Gaz de schiste - retirer les matières radio-actives des déchêts de forage

L’une de mes principales préoccupations venant des activités entourant le gaz de schiste est le traitement des déchets générés par les forages, déchets solides et liquides, et souvent radio-actifs après avoir passé un plus ou moins long séjour sous terre.

Cela m’inquiète, car je suis certaine que nos usines de traitement d’eaux usées municipales ne sont pas conçues pour les enlever, et que tout aboutit, à plus ou moins court terme, dans nos cours d’eau qui nous servent ultimement comme source d’eau potable.

Hé bien ! Il semblerait que le Département d’Énergie des États-Unis et la compagnie General Electric ont décidé de se pencher sur la question. Voici une traduction libre d’un texte trouvé sur un blog attaché à la publication Forbes.

Le Department of Energy (DOE) et General Electric (GE) dépenseront $2 millions durant les 2 prochaines années pour enlever les matières radioactives naturelles qui se trouvent dans les fluides de fracturation générées par l’industrie du gaz de schiste en pleine expansion en Amérique du Nord.

La santé publique de l’état de New York, le New York State Department of Health, met surtout l’accent sur le radium-226, un radionucléide particulièrement préoccupant qui vient de la formation Marcellus, bien creuse dans la formation montagneuse des Appalaches.

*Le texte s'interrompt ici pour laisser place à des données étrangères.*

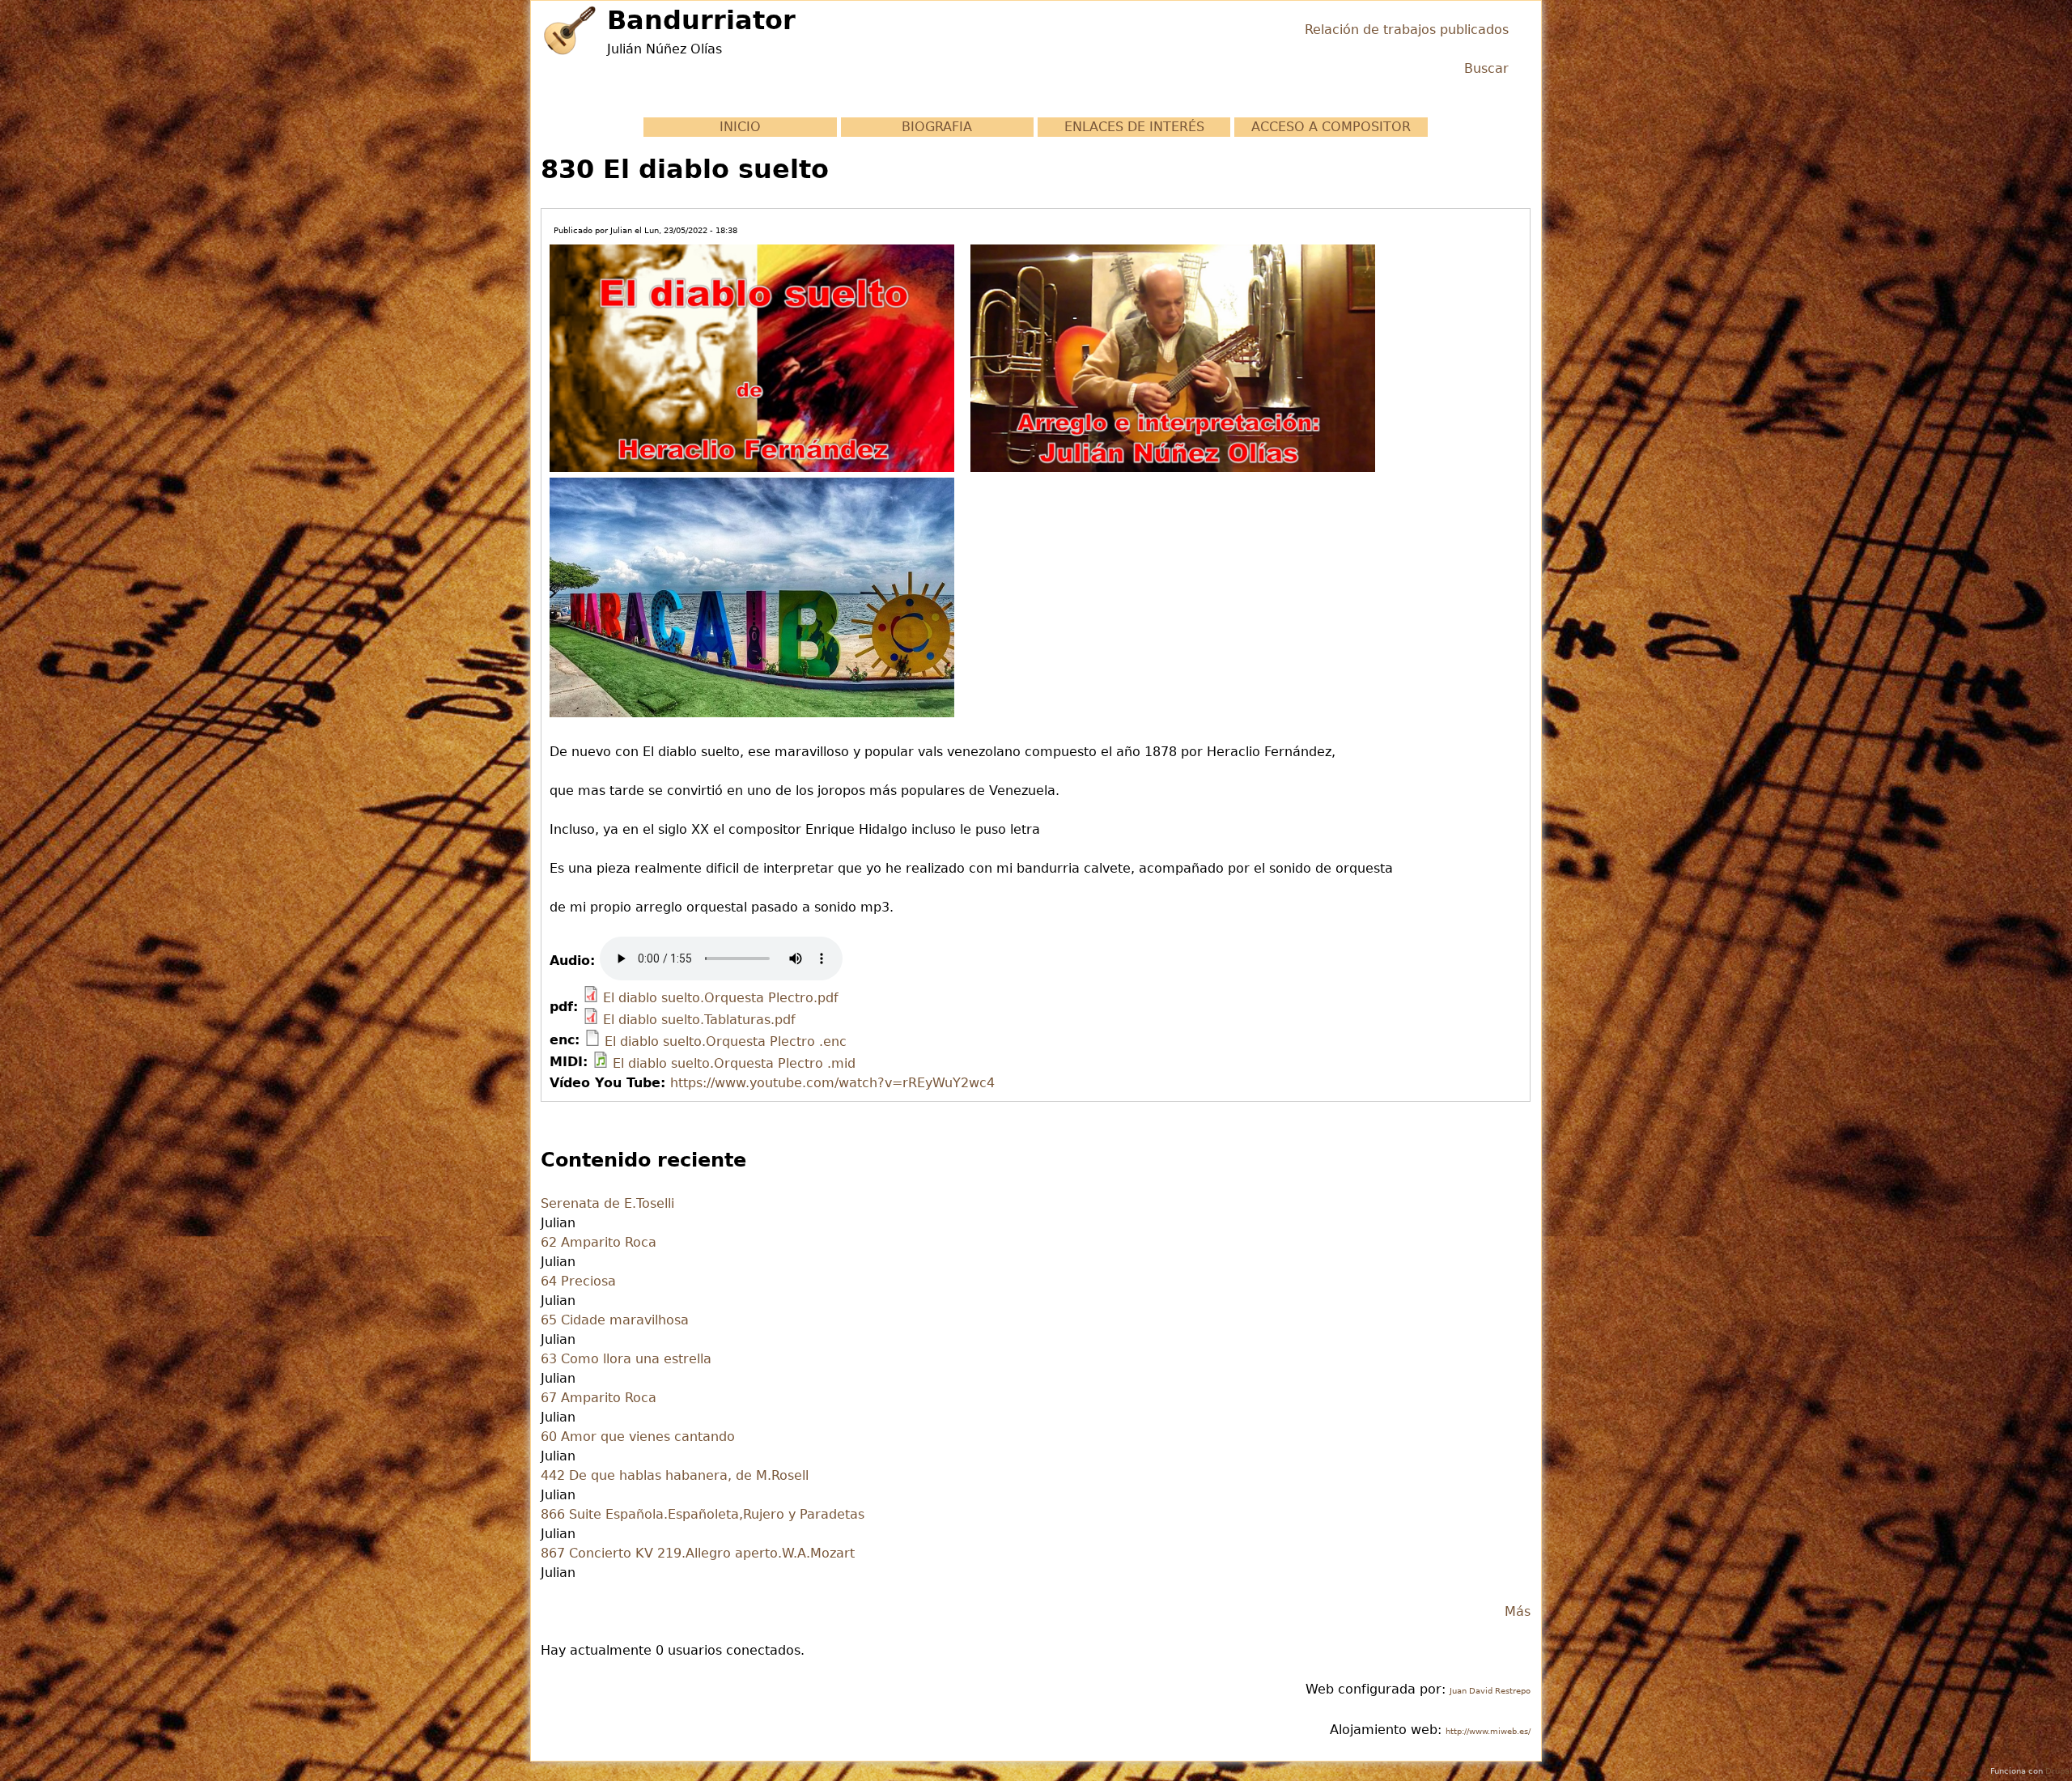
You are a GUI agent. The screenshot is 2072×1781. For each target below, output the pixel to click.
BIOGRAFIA (937, 126)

Durant les opérations de fracturation hydraulique, les foreurs injectent à pression de l’eau et un mélange de produits chimiques dans les puits pour éclater le schiste et relâcher ainsi le gaz naturel qui y est emprisonné. La saumure qui revient à la surface contient parfois jusqu’à 16,000 picoCuries par litre de radium-226. La limite tolérable pour déverser du radium-226 dans un cours d’eau est 60 pCi/L, et la norme acceptable pour l’eau potable de l’EPA est 5 pCi/L. De l’uranium et du radon-222 ont aussi été détectés dans l’eau qui revient à la surface des puits creusés bien creux dans le schiste.

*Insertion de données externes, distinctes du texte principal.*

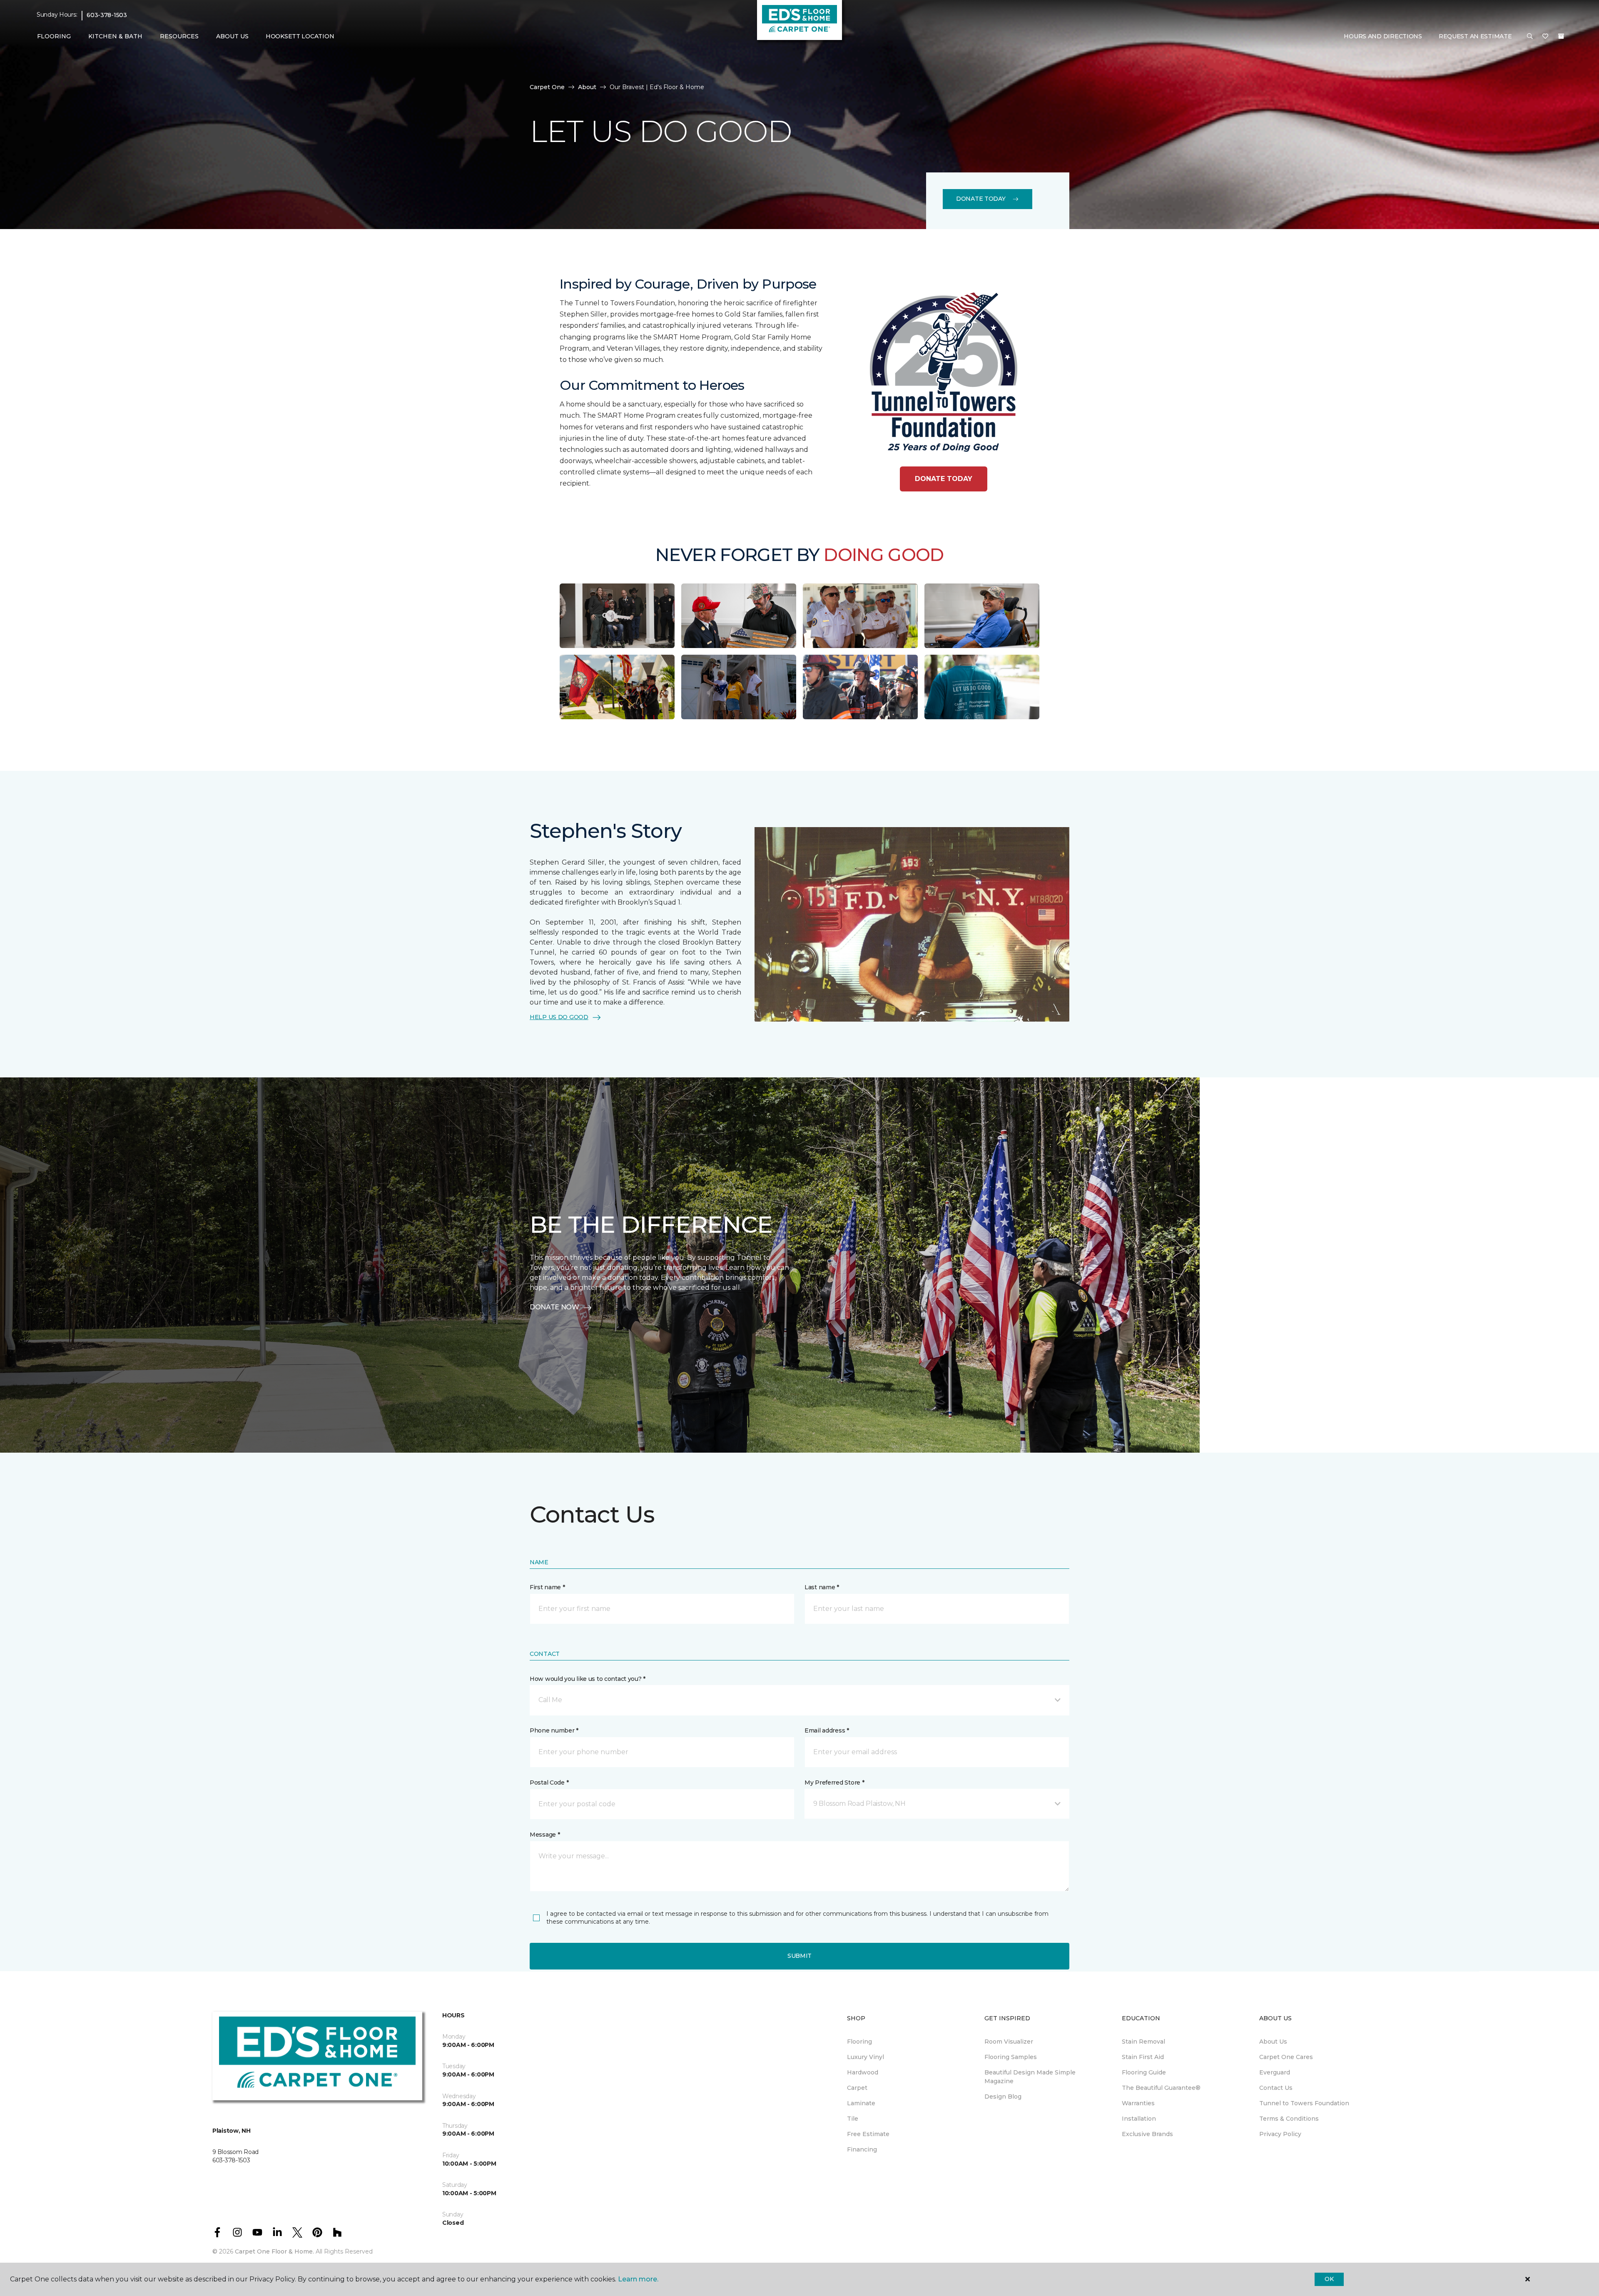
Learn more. (638, 2279)
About (587, 87)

En Pennsylvanie, des eaux usées de forage venant des 71,000 puits creusés dans l’état ont été déversées dans des ruisseaux et des rivières après un traitement conventionnel de traitement d’eaux usées, mais sans avoir été testées pour la radioactivité, selon les journaux Pittsburgh Post-Gazette et The New York Times, ce qui attira l’attention à la contamination à la radioactivité plus tôt cette année après avoir étudié des documents internes de l’EPA :

"Les documents révèlent que les eaux usées, qui sont parfois transportées à des usines de traitement qui ne sont pas conçues pour les traiter et sont ensuite déversées dans des rivières qui sont des sources d’eau potable, contiennent de la radioactivité à des niveaux plus élevés que l’on pensait, et beaucoup plus élevés que les normes fédérales ont fixées comme étant sécuritaires pour être manipulées par ces usines de traitement." Source : The New York Times

Le laboratoire de recherche Global Research de GE à Niskayuna, dans New York, propose de retirer les éléments radioactifs de ces eaux usées et des saumures en utilisant un système de membranes à distillation similaires à l’osmose inverse conventionnelle, mais conçu spécifiquement pour capturer ces matériaux radioactifs. GE dépensera $400,000 sur le projet et le DOE subventionnera pour $1,6 millions. Le DOE a annoncé le projet au début d’août. Le procédé génèrera des déchets radioactifs concentrés qui seront disposés de manière conventionnelle, ce qui veut habituellement dire de l’entreposage dans des contenants scellés à être entreposés dans des sites creux sous terre.

Le gouvernement cherche à répondre aux préoccupations environnementales sans nuire au boom gazier survenu grâce à la fracturation hydraulique, ou fracking, dans les formations de schiste, ou de shale.